• **Required work**: From the data below, set down exactly the lines between the one holding "[Youtube] (54, 2528)" and the one holding "Cookie Policy (228, 2395)", inclusive, and no others.

** Extracted records follows **

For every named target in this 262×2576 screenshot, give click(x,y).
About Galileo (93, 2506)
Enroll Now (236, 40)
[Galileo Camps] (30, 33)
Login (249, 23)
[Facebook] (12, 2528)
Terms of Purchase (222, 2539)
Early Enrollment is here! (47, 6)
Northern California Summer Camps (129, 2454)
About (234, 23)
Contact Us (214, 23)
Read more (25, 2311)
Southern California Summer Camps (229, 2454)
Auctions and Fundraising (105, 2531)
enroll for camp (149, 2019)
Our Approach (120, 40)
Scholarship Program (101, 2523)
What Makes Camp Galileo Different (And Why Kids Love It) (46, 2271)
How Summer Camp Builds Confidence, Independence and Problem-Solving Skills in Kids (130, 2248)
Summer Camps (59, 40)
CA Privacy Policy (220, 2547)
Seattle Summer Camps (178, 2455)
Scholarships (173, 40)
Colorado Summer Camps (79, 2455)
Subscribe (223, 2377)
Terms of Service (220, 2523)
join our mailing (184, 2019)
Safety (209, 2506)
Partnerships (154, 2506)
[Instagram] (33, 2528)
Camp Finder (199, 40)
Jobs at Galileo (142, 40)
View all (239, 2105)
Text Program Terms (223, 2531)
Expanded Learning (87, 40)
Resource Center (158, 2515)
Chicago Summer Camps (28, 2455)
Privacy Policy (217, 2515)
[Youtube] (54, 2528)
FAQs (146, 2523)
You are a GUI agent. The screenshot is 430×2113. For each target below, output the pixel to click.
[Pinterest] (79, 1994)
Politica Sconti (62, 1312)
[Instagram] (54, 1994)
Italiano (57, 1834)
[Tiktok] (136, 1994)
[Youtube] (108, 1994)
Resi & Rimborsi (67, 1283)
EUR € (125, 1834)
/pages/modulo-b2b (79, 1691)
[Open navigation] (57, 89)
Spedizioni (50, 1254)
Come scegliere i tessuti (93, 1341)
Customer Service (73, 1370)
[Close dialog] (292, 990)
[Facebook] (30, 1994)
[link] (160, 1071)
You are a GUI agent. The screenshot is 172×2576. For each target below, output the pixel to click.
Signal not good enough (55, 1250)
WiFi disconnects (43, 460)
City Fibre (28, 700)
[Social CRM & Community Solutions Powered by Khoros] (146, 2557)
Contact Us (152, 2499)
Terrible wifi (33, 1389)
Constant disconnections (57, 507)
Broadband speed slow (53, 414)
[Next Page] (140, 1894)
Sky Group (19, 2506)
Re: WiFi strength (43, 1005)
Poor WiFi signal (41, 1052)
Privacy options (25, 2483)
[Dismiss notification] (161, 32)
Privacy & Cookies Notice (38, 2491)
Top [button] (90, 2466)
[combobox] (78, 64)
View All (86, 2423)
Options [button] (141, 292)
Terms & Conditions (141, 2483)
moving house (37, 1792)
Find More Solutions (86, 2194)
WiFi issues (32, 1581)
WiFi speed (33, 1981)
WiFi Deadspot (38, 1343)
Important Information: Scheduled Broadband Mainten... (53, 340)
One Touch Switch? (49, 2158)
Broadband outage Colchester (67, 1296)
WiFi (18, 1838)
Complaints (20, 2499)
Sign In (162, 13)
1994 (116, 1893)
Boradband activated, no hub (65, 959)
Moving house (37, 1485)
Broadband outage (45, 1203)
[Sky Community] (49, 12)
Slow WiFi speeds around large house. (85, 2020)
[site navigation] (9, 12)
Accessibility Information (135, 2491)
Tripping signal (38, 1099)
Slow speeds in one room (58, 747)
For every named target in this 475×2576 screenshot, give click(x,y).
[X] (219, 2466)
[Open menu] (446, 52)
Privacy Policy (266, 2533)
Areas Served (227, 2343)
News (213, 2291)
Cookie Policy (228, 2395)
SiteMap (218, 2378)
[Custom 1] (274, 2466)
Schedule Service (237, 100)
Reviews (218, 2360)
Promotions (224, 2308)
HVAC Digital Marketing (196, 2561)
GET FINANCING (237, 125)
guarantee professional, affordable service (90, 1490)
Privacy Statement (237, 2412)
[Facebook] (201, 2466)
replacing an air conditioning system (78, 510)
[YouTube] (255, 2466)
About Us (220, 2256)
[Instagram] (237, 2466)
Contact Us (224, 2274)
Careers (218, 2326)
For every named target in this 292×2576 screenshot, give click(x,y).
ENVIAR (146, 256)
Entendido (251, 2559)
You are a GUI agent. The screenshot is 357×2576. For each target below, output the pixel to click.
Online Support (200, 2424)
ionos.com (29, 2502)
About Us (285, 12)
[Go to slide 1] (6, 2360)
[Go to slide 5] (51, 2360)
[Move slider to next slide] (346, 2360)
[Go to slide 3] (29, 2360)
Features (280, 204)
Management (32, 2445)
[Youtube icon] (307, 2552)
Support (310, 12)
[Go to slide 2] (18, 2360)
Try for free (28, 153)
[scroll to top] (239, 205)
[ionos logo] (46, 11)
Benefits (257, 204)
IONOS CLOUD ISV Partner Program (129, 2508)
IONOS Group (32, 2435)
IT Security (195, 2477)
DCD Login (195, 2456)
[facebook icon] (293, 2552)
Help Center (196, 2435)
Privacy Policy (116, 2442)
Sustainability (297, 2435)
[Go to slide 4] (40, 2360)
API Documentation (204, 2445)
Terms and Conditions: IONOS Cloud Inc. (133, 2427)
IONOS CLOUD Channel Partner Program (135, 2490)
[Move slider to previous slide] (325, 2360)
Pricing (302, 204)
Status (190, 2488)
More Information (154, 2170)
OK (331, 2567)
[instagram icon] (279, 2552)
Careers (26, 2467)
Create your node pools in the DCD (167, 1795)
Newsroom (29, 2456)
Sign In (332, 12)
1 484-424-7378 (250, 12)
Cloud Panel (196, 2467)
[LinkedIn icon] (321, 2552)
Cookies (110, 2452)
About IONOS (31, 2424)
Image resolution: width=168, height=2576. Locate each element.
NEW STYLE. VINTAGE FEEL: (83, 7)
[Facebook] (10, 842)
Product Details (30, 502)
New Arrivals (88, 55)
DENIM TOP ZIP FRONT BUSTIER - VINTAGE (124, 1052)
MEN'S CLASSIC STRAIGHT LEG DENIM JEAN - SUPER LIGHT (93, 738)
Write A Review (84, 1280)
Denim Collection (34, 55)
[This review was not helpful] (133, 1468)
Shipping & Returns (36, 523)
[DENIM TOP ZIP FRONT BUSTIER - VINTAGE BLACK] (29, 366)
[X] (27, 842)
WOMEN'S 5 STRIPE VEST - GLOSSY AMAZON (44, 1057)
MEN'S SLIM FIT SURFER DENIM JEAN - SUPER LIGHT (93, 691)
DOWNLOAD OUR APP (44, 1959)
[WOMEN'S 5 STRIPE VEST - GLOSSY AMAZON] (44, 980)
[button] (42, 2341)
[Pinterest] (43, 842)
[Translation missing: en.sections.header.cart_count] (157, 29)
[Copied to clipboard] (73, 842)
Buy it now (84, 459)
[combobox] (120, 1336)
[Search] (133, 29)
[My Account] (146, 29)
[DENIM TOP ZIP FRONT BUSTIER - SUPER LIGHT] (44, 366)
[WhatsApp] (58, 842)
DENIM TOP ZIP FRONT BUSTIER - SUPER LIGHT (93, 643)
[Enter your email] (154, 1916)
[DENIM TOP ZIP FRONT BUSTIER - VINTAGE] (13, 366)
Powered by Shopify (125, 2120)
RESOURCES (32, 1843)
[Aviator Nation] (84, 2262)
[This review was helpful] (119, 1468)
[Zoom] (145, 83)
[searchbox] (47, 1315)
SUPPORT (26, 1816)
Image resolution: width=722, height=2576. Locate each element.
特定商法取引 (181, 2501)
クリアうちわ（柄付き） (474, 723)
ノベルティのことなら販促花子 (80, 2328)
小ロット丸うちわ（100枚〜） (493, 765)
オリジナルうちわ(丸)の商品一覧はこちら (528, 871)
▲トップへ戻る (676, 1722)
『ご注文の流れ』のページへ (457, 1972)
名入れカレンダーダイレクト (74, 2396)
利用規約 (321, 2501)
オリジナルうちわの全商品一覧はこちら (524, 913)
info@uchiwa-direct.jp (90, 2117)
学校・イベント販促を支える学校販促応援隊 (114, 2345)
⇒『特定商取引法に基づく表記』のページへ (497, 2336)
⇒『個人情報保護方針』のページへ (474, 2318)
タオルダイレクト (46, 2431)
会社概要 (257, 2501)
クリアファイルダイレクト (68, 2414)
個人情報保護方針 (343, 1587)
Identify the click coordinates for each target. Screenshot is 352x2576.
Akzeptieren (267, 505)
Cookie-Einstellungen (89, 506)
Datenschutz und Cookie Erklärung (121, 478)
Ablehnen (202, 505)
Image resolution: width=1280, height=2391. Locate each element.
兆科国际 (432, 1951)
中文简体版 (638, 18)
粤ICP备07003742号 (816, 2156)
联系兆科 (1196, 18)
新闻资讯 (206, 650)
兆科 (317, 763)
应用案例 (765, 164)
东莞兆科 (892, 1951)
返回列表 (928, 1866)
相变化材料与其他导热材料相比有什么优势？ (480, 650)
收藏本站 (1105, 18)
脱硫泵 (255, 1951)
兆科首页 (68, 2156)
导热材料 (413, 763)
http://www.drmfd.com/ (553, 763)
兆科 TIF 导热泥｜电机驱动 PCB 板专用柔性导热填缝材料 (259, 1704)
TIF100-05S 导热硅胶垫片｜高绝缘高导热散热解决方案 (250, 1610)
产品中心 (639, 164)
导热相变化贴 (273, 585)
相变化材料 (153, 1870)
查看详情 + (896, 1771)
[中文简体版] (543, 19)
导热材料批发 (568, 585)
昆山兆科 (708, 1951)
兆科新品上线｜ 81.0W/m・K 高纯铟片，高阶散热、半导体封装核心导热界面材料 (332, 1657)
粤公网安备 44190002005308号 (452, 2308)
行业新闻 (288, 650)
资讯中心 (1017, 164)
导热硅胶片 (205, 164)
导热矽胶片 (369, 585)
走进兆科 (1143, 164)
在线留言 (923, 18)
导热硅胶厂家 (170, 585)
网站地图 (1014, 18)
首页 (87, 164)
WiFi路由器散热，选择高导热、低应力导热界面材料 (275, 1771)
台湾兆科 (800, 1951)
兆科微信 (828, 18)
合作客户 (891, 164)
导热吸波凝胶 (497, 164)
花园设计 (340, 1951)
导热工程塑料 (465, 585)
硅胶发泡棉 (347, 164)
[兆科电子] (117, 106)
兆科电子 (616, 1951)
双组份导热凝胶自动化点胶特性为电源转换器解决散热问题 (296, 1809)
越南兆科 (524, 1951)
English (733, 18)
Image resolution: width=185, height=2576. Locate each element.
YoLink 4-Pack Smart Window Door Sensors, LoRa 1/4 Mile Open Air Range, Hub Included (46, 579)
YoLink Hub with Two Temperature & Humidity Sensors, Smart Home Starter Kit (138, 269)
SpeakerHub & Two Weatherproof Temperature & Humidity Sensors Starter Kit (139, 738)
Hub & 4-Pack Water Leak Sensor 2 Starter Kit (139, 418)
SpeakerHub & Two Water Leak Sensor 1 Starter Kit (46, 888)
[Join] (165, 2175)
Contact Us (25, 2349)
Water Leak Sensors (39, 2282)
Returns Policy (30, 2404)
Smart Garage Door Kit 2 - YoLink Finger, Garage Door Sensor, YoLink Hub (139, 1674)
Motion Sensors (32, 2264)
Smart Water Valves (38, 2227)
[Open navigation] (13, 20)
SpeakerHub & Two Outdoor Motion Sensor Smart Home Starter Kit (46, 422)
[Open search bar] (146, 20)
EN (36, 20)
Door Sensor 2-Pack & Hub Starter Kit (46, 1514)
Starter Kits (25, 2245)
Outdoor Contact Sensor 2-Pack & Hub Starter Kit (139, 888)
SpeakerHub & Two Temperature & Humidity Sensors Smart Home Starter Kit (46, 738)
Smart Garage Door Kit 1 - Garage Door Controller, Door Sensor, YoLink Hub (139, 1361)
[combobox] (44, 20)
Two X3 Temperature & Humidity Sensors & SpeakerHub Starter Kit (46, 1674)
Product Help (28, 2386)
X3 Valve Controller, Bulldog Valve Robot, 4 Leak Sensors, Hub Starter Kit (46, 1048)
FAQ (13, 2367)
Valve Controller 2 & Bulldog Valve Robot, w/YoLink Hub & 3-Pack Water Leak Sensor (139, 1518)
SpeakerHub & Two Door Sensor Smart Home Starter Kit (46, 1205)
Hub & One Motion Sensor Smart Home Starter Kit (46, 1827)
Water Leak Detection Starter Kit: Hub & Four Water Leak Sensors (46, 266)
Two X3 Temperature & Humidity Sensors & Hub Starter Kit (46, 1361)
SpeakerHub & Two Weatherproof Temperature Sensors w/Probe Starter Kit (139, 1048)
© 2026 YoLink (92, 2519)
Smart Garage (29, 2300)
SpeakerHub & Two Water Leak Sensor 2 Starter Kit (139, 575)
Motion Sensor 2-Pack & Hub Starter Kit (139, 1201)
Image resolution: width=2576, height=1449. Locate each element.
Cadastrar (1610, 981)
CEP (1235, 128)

** End of Extracted records **

• **Task solution**:
[Youtube] (54, 2528)
FAQs (146, 2523)
You are a GUI agent. The screenshot is 430×2113. For each target below, output the pixel to click.
[Pinterest] (79, 1994)
Politica Sconti (62, 1312)
[Instagram] (54, 1994)
Italiano (57, 1834)
[Tiktok] (136, 1994)
[Youtube] (108, 1994)
Resi & Rimborsi (67, 1283)
EUR € (125, 1834)
/pages/modulo-b2b (79, 1691)
[Open navigation] (57, 89)
Spedizioni (50, 1254)
Come scegliere i tessuti (93, 1341)
Customer Service (73, 1370)
[Close dialog] (292, 990)
[Facebook] (30, 1994)
[link] (160, 1071)
You are a GUI agent. The screenshot is 172×2576. For each target below, output the pixel to click.
Signal not good enough (55, 1250)
WiFi disconnects (43, 460)
City Fibre (28, 700)
[Social CRM & Community Solutions Powered by Khoros] (146, 2557)
Contact Us (152, 2499)
Terrible wifi (33, 1389)
Constant disconnections (57, 507)
Broadband speed slow (53, 414)
[Next Page] (140, 1894)
Sky Group (19, 2506)
Re: WiFi strength (43, 1005)
Poor WiFi signal (41, 1052)
Privacy options (25, 2483)
[Dismiss notification] (161, 32)
Privacy & Cookies Notice (38, 2491)
Top [button] (90, 2466)
[combobox] (78, 64)
View All (86, 2423)
Options [button] (141, 292)
Terms & Conditions (141, 2483)
moving house (37, 1792)
Find More Solutions (86, 2194)
WiFi issues (32, 1581)
WiFi speed (33, 1981)
WiFi Deadspot (38, 1343)
Important Information: Scheduled Broadband Mainten... (53, 340)
One Touch Switch? (49, 2158)
Broadband outage Colchester (67, 1296)
WiFi (18, 1838)
Complaints (20, 2499)
Sign In (162, 13)
1994 (116, 1893)
Boradband activated, no hub (65, 959)
Moving house (37, 1485)
Broadband outage (45, 1203)
[Sky Community] (49, 12)
Slow WiFi speeds around large house. (85, 2020)
[site navigation] (9, 12)
Accessibility Information (135, 2491)
Tripping signal (38, 1099)
Slow speeds in one room (58, 747)
For every named target in this 475×2576 screenshot, give click(x,y).
[X] (219, 2466)
[Open menu] (446, 52)
Privacy Policy (266, 2533)
Areas Served (227, 2343)
News (213, 2291)
Cookie Policy (228, 2395)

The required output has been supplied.